The desired result is not that a rider could sit a reactive horse, even though that skill is useful. The desired result is for the horse to process the challenge, maintain its composure, still be responsive to the rider's or handler's cues, and proceed safely. To achieve such a result, we need to be aware real-time of how horses perceive their surroundings and the tendencies and alert signals specific to the horse being handled or ridden.
Our approach to desensitizing is to create a sort of horsey amusement park. The "rides," while challenging and perhaps a little scary, need to also be fun. We also need to work at a pace that generates curiosity in the horse. A curious horse retains vital information and maintains a more solid relationship between a particular obstacle and desired performance than a horse in a highly fearful state. Pushing too hard and producing repetitive avoidance behavior only "lubricates" those survival dendrites. Even if the horse eventually accepts the challenge, at some later time when the horse is more highly stressed, it could easily choose the undesired behavior (survival behavior.) If a pattern is established where the horse is allowed to solve problems and is subsequently rewarded, the "cause and effect" pathways that are established encourage desired behavior.
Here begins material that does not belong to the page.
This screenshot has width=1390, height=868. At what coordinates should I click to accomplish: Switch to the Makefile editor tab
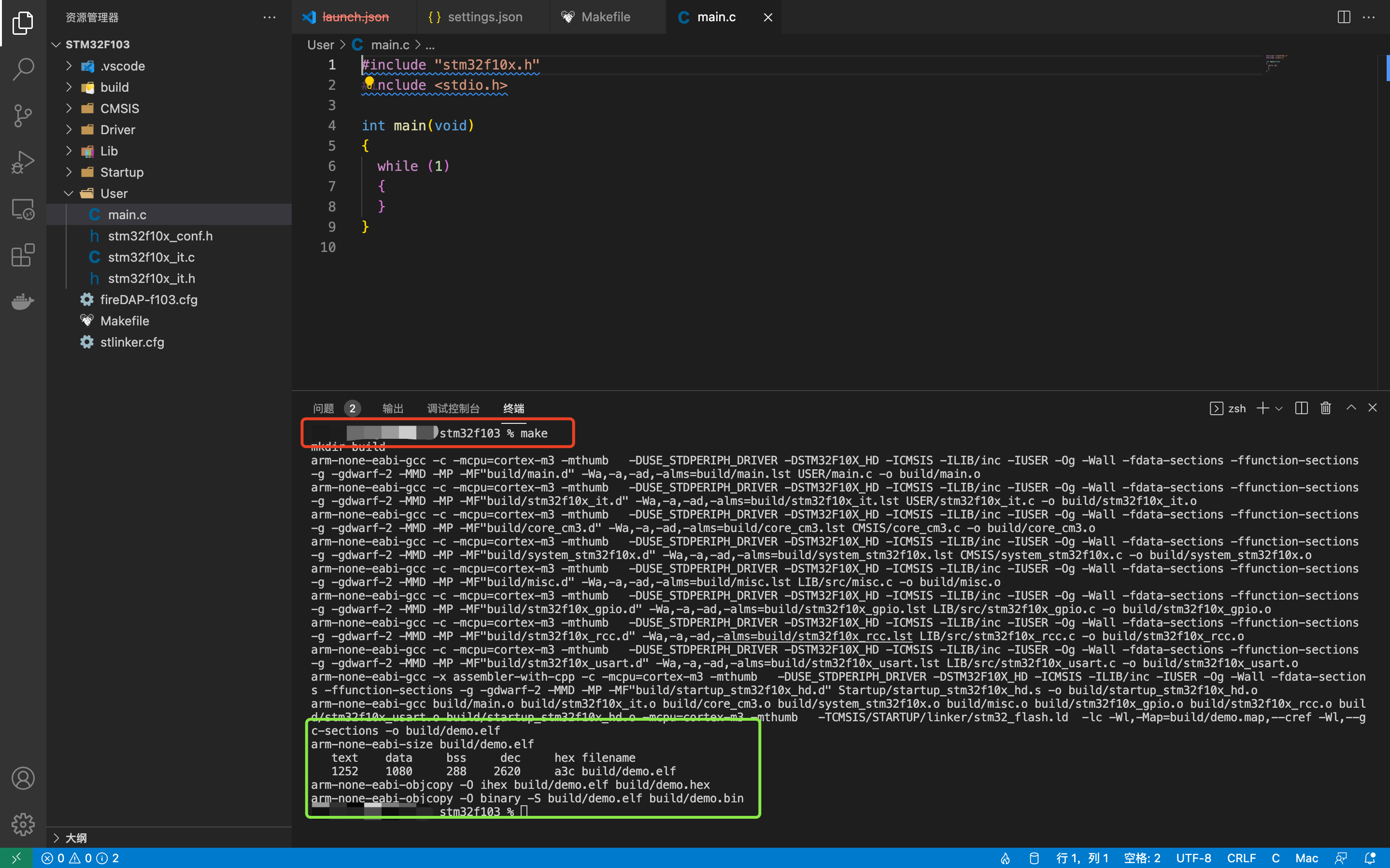click(606, 16)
Perhaps even more importantly, as the horse becomes confident with an obstacle the horse should develop greater confidence and reliability in responding to the handler / rider's cues. Such a result is achievable if the handler / rider encourages rather than pressures the horse through the challenges.
Swedish author Willy Klaeson came to Nevada to learn about wild horses. He haltered this former wild horse for the first time a couple of days prior to this image where the horse was calmly leading through several intermediate obstacles.
A few days later Willy calmly climbs aboard his "project".
It should be noted that Willy is a trotting horse owner, not an experienced rider.
We don't do stuff like throw firecrackers at the horses or light hay bales on fire. We're not the riot squad. We are not going to condition our horses to dread what might be coming next. We've seen too many riders end up catching an unintended ride to the trauma center in these situations.
All horses will startle when surprised with the unexpected. The question that presents itself is whether the startled horse will rush into survival behavior or give the rider a moment in which to apply a proper cue.
When horses have been conditioned to expect that the rider's cue will result in a beneficial solution, particularly when the horse can't immediately generate its own solution, the outcomes are generally much safer and more consistent. For these reasons, problem solving challenges generally prove to be the most beneficial.